▶ ЗАДАНИЕ A:
Выведите без изменений записи от самого начала до строки, содержащей «Action: click(x=380, y=420)», включительно.

▶ ТЕКСТОВЫЙ ФРАГМЕНТ:
<<<<

Я поспешил на улицу, как был в царском облачении Федора, даже в мономаховой шапке. Есенин сидит на камне, у двери, в темной рубахе кавказского покроя, кепка надвинута на глаза. Глаза воспаленные, красные. Взволнован. Страшно обижен на сторожа. Бледный, шепчет сторожу: "Ты не кацо - кацо так не поступают". Я их с трудом примирил и привел Есенина за кулисы, в нашу уборную. Познакомил со Станиславским. У Есенина в руке несколько великолепных чайных роз. Пальцы раскровавлены. Он высасывает кровь, улыбается:

- Это я вам срывал, об шипы накололся, пожалуйста,- поднес нам каждому по два цветка.

Следом за ним, сопя и отдуваясь, влез в уборную босой мальчик-тюрк, совсем черный, крошечный, на вид лет восьми, с громадной корзиной какого-то провианта, нужного Есенину, как потом оказалось, для путешествия в Персию. В эту ночь под утро он с компанией должен был улететь в Тегеран. Я ушел на сцену кончать последний акт "Царя Федора". Возвращаюсь в уборную - сидят трое. Станиславский, сощурив глаза, с любопытством рассматривает и внимательно слушает. Есенин уже без всякого звука хриплым шепотом читает стихи:

 

Вот за это веселие мути,

Отправляясь с ней в край иной,

Я хочу при последней минуте

Попросить тех, кто будет со мной,-

 

Чтоб за все за грехи мои тяжкие,

За неверие в благодать

Положили меня в русской рубашке

Под иконами умирать.

>>>>

▶ ЗАПИСИ:
<<<<

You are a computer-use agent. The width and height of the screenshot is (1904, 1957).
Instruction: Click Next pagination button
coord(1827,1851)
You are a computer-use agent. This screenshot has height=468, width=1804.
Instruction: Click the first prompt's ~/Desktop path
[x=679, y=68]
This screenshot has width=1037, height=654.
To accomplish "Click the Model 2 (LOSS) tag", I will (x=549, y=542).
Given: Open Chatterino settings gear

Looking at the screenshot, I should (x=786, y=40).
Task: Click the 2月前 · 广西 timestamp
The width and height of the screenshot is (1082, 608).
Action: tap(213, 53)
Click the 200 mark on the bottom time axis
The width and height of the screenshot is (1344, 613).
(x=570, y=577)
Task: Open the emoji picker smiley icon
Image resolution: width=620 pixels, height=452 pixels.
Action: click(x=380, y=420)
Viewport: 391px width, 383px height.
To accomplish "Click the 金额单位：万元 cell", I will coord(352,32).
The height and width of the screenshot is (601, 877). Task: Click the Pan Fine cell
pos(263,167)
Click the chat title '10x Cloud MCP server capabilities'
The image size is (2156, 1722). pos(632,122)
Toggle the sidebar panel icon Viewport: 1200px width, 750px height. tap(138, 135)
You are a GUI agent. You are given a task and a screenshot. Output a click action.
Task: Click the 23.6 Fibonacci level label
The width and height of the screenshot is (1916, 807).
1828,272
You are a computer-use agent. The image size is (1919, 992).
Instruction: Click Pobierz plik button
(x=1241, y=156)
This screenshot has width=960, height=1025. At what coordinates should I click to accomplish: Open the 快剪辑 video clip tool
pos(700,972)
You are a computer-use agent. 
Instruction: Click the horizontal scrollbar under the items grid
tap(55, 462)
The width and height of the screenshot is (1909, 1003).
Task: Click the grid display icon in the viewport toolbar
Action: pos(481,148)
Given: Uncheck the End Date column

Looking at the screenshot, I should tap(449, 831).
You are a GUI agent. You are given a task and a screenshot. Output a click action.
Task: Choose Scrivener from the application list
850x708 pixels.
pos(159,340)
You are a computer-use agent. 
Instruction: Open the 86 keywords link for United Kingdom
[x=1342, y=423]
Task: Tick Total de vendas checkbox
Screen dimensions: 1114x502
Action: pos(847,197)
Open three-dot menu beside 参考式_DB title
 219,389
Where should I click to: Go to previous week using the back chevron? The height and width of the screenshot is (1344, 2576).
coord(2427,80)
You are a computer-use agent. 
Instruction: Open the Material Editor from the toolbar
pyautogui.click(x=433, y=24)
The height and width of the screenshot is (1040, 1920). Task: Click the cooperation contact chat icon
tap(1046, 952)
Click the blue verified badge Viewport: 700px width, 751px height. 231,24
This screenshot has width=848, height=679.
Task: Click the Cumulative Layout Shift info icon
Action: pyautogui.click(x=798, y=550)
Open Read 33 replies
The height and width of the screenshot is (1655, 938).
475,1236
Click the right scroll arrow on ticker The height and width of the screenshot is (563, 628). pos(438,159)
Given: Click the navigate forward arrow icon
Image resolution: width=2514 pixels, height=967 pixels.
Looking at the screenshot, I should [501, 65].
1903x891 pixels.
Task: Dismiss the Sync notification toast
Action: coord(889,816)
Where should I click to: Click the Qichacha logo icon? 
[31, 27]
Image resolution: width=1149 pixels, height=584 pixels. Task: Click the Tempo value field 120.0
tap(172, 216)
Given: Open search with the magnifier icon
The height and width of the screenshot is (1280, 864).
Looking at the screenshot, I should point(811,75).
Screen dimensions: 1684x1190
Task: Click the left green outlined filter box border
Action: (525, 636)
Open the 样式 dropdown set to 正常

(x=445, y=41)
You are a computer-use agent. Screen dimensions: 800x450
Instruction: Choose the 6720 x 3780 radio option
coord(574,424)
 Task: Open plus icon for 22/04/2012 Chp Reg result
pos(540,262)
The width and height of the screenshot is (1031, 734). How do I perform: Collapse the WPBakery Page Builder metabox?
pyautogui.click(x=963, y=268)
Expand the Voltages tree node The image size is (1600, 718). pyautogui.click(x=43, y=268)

>>>>

▶ ЗАДАНИЕ B:
Куда, согласно отрывку о встрече с Есениным, он должен был улететь с компанией в ту ночь под утро?

▶ ОЖИДАЕМЫЙ ОТВЕТ A:
You are a computer-use agent. The width and height of the screenshot is (1904, 1957).
Instruction: Click Next pagination button
coord(1827,1851)
You are a computer-use agent. This screenshot has height=468, width=1804.
Instruction: Click the first prompt's ~/Desktop path
[x=679, y=68]
This screenshot has width=1037, height=654.
To accomplish "Click the Model 2 (LOSS) tag", I will (x=549, y=542).
Given: Open Chatterino settings gear

Looking at the screenshot, I should (x=786, y=40).
Task: Click the 2月前 · 广西 timestamp
The width and height of the screenshot is (1082, 608).
Action: tap(213, 53)
Click the 200 mark on the bottom time axis
The width and height of the screenshot is (1344, 613).
(x=570, y=577)
Task: Open the emoji picker smiley icon
Image resolution: width=620 pixels, height=452 pixels.
Action: click(x=380, y=420)

▶ ОЖИДАЕМЫЙ ОТВЕТ B:
В Тегеран.